I am the envy of every man in this room...

What the hell are you doing with me, Pearl?

He held out her chair for her. When she settled, smoothing the pleat of the sunshine-yellow linen slacks she wore, he draped her jacket on the chair behind her. And, because this was L Bar—because he could feel every Tom, Dick, Harry and Valerie watching—he took her shoulders.

She turned her head slightly, and he felt her spine straighten.

He told himself it was all for show as he dropped his mouth to her ear. “I’d’ve waited,” he murmured for her. “I’d’ve waited all goddamn night for you, Colton.” Even as he chastised himself for being a moonstruck moron, he closed his lips over the perfumed place beneath her lobe.

She tilted her head. Not to shy away. He knew it when she released an infinitesimal sigh, when her pulse fluttered against the brush of his mouth as he lingered, sipping her skin like a hummingbird. He cupped the other side of her face as she presented him with the regal column of her throat.

Her shiver pulled him back. It roped him to the present, to what was real and what wasn’t. He wrenched himself away, watching his hands slide from her skin. “You’re better at this game than I am,” he muttered before slinking off to his chair where he belonged.

She watched him as he set the martini in front of her and tipped the beer up. It took her several minutes to taste her drink, sipping in a ladylike fashion that drove him to distraction.

“What kept you?” he wondered aloud.

She set the glass down without a sound. “My stepmother arrived unexpectedly this afternoon and was disgruntled when she didn’t receive the VIP treatment she thought she deserved.”

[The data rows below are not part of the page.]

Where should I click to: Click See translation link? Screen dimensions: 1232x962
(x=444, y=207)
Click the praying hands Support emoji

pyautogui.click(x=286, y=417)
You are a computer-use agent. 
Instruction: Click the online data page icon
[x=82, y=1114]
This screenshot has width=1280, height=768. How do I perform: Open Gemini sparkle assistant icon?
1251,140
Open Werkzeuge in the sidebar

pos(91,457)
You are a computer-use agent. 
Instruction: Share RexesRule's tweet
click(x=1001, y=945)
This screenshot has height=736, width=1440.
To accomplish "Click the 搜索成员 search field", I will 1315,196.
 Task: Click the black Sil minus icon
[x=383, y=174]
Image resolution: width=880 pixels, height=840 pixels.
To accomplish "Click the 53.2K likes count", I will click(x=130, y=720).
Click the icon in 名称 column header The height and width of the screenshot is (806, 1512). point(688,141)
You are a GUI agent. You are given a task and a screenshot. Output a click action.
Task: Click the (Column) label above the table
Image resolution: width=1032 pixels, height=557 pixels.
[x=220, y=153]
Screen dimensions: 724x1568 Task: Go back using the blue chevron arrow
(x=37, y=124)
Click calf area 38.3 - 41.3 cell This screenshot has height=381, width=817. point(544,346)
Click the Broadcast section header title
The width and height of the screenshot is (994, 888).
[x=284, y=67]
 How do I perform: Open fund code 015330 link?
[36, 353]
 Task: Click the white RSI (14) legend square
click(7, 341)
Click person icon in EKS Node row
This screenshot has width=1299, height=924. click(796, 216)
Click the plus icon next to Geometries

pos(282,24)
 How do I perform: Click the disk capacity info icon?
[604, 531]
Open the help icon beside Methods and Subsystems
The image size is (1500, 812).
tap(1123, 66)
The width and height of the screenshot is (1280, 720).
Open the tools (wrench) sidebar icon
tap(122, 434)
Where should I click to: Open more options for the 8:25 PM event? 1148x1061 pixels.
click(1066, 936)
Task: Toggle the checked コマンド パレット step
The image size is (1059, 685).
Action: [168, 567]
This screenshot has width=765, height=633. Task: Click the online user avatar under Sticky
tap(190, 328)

“It fell to you to unruffle her feathers?” he asked. “Don’t you have enough to handle?”

“Glenna’s family,” she said cautiously. “At first, I thought their marriage was more business than anything. Her and Clive’s courtship happened swiftly. Before we knew it, they were married. But I know Glenna takes care of him. He’s getting older. When they married, I won’t lie and say I wasn’t relieved.”

“Because that meant he was no longer your responsibility.”

She winced. “Does that make me callous?”

“Not if the rumors about Clive Colton are true,” he said. “Not if he only comes to you and your brothers for money.”

Her gaze riveted to his. “How do you know about that?”

“I’ve spoken to over half your staff over the last few days,” he reminded her. “While they respect you, Adam and Joshua, they talk.”

She looked away, noting those at the surrounding tables. In a self-conscious move, she ran her fingers through her straight-line bob.

He wanted to tell her how surprised he’d been by the loyalty of her employees—how the ones who knew about Clive’s recent visit to Mariposa had sided with the siblings, bar none. Not one disparaging word had been spoken about Adam, Laura or Joshua. Noah knew that had nothing to do with the nondisclosure documents everyone had signed and everything to do with how Mariposa was run, how staff were treated, and how devoted the Coltons were to the resort and the people who worked for them.

She wasn’t the princess of Mariposa; she was the queen, and her subjects loved her dearly.

She sighed. “I just want to know why she showed up without warning. Why she came alone. Her behavior is outside the realm of anything I’ve seen.”

“Breaks in patterns of behavior are tells,” he advised. “Dig deeper and you’ll find a motive.”

“Have you made any headway in the investigation?”

“I have a short list of people with no alibis.”

“Who?”

He tried dousing the question with a warning look.

She braced one elbow on the table’s edge, rested her chin on her hand and leaned in. From the outside, it looked intimate. Especially when her eyes roved the seam of his mouth. “Are we still in this together, Noah?” she murmured.

He, too, leaned in, setting both arms on the table. He hunched his shoulders toward the point of hers. Wanting to rattle her chain as much as she was rattling him tonight, he dipped his gaze first over her smooth throat. Then lower to the straight line of her bodice. For a split second, he wondered what was keeping it in place. The curves of her breasts were visible, and she wore no necklaces to detract from the display. The effect made him lightheaded, slightly giddy. Did L Bar have an antigravity switch?

His gaze roamed back to hers and latched on. He was half-wild with need. The effort to steer his mind back to the investigation and Allison felt arduous.

Frustration flooded him, anger nipping at its heels.Damn it.It shouldn’t be this easy to make him forget why he was there. “Why didn’t you tell me Allison was giving private lessons to guests in their bungalows?”